Musk later referenced FSD, shorthand for fully autonomous driving, saying the company was “almost comfortable” allowing drivers to “essentially text and drive.”
U.S. regulators are investigating Tesla’s self-driving capabilities after a number of incidents in which cars ran red lights or drove on the wrong side of the road, leading to some accidents and injuries.
Tesla shares rose slightly in after-hours trading but are up more than 62% over the past six months.
Sales have fallen this year since Musk collaborated with U.S. President Donald Trump. This relationship broke down last spring.
Tesla shareholder Ross Gerber told BBC News that Musk’s pay deal was “another step up in the unbelievable things we’re seeing in the business.”
Musk has made his goals for Tesla clear, but the company faces numerous challenges, including poor financial performance, said Gerber, CEO of investment firm Gerber Kawasaki.
Mr. Gerber said it is not yet clear whether there will be much demand for humanoid robots. Tesla also faces stiff competition from rivals such as Waymo in the robotaxi industry, he added.
Mr. Gerber said his company had recently lowered its stake in Tesla due to concerns about “polarizing (Musk’s) persona” that had “destroyed the value of the brand.”
“Elon seems out of touch with the reality that his opinion among the public is so low,” he said.
Dan Ives of Wedbush Securities, a technology analyst who has long defended Musk’s leadership of Tesla, called him “Tesla’s greatest asset” in a note released after the vote.
“We continue to believe AI valuations are unraveling, and we believe the march toward AI-centric valuations for TSLA over the next six to nine months has now begun,” Ives added.
Anne Lipton, a law professor at the University of Colorado, said it was unclear whether Musk would achieve the goals the company had set, but highlighted how he “achieved these milestones ahead of schedule” in 2018.
She said that while his political interests had caused some ‘polarization’, his pay package ‘did not place any restrictions on his activities’ outside the company.
Musk already owns 13% of Tesla stock.
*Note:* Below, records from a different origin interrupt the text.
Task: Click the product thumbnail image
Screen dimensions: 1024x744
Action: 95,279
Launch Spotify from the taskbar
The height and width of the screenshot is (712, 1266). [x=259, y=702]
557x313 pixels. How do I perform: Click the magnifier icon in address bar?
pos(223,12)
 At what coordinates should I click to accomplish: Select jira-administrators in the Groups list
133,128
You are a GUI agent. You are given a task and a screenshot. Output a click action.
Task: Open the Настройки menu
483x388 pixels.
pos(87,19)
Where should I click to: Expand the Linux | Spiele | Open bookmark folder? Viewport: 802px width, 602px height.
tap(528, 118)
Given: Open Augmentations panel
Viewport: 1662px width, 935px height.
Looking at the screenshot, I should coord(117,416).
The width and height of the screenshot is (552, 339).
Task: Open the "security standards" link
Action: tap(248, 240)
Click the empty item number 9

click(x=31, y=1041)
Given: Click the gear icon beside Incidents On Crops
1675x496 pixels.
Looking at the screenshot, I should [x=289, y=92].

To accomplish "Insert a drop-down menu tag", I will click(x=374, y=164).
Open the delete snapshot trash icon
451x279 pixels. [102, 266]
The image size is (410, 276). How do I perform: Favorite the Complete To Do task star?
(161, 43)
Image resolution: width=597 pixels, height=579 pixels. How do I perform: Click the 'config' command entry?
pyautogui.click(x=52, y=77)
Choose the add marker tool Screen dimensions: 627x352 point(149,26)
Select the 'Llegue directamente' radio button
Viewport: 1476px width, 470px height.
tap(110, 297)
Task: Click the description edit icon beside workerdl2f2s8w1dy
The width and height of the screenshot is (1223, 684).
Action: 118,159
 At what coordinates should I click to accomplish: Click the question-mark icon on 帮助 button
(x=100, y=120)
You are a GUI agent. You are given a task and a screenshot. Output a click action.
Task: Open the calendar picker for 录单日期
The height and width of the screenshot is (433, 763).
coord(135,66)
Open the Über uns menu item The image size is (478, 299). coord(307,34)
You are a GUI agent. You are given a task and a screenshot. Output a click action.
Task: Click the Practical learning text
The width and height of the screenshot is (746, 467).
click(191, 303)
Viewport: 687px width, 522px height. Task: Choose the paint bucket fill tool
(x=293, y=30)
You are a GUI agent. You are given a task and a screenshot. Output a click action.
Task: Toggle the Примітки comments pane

Shareholders twice ratified pay packages worth tens of billions of dollars when the company’s market value increased tenfold, which he did.
But a Delaware judge rejected the pay deal because Tesla board members were too close to Musk.
Tesla was reincorporated from Delaware to Texas, and the Delaware Supreme Court is currently reviewing the lower court judge’s decision.
Several major institutional investors have rejected the new pay package, including Norway’s Sovereign Wealth Fund, the world’s largest sovereign wealth fund, and the California Public Employees’ Retirement System (CalPERS), the largest public pension fund in the United States.
This has made Musk more dependent on Tesla’s unusually large group of individual investors.
Musk and his brother Kimball, who is also a Tesla board member, were able to vote while attending Thursday’s meeting.
In recent weeks, Tesla board members have helped lobby for Musk’s new pay package with a marketing blitz that has angered some corporate governance experts.
A video posted to votetesla.com shows Board Chair Robyn Denholm and Director Kathleen Wilson-Thompson praising Musk.
Kathryn Hannon, investment manager at RBC Brewin Dolphin, said the new pay deal would “give him increased voting rights in the company,” something Musk has long demanded for years.
“Elon Musk is the visionary for this space, whether you like him or not, and putting the right governance and incentive structures in place around him to deliver that will hopefully align with shareholders on the journey to success.”